Graph Data¶
Contains class for identifying, reading, and loading graph data.
- class dataprofiler.data_readers.graph_data.GraphData(input_file_path: Optional[str] = None, data: Optional[networkx.classes.graph.Graph] = None, options: Optional[Dict] = None)¶
Bases:
dataprofiler.data_readers.base_data.BaseData
GraphData class to identify, read, and load graph data.
Initialize Data class for identifying, reading, and loading graph data.
Current implementation only accepts file path as input.
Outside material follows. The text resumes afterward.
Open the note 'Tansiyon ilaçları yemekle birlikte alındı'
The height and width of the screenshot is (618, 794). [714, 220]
An options parameter is also passed in to specify properties of the input file.
Possible Options:
options = dict( delimiter= type: str column_names= type: list(str) source_node= type: int destination_node= type: int target_keywords= type: list(str) source_keywords= type: list(str) header= type: any quotechar= type: str )
delimiter: delimiter used to decipher the csv input file column_names: list of column names of the csv source_node: index of the source node column, range of (0,n-1) target_node: index of the target node column, range of (0,n-1) target_keywords: list of keywords to identify target/destination node col source_keywords: list of keywords to identify source node col graph_keywords: list of keywords to identify if data has graph data header: location o the header in the file quotechar: quote character used in the delimited file
- Parameters
input_file_path (str) – path to the file being loaded or None
data (multiple types) – data being loaded into the class instead of an input file
options (dict) – options pertaining to the data type
- Returns
None
- data_type: str = 'graph'¶
- classmethod csv_column_names(file_path: str, header: Optional[int], delimiter: Optional[str], encoding: str = 'utf-8') List[str] ¶
Fetch a list of column names from the csv file.
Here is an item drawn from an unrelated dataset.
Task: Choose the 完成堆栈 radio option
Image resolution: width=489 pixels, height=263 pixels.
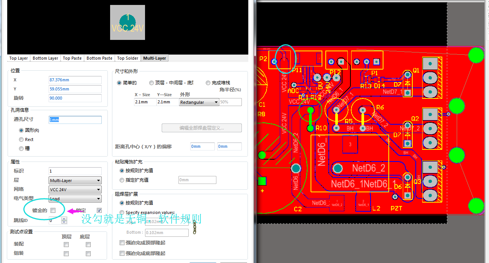Action: 208,83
- classmethod is_match(file_path: str, options: Optional[Dict] = None) bool ¶
Determine whether the file is a graph.
- Current formats checked:
attributed edge list
This works by finding whether the file contains a target and a source node
- check_integer(string: str) Union[int, str] ¶
Check whether string is integer and output integer.
- property data¶
Return data.
- property data_format: Optional[str]¶
Return data format.
- property file_encoding: Optional[str]¶
Return file encoding.
- get_batch_generator(batch_size: int) Generator[Union[pandas.core.frame.DataFrame, List], None, None] ¶
Get batch generator.
- info: Optional[str] = None¶
- property is_structured: bool¶
Determine compatibility with StructuredProfiler.
- property length: int¶
Return the length of the dataset which is loaded.
- Returns
length of the dataset
- reload(input_file_path: Optional[str], data: Any, options: Optional[Dict]) None ¶
Reload the data class with a new dataset.
This erases all existing data/options and replaces it with the input data/options.
- Parameters
input_file_path (str) – path to the file being loaded or None
data (multiple types) – data being loaded into the class instead of an input file
options (dict) – options pertaining to the data type
- Returns
None
- options: Optional[Dict]¶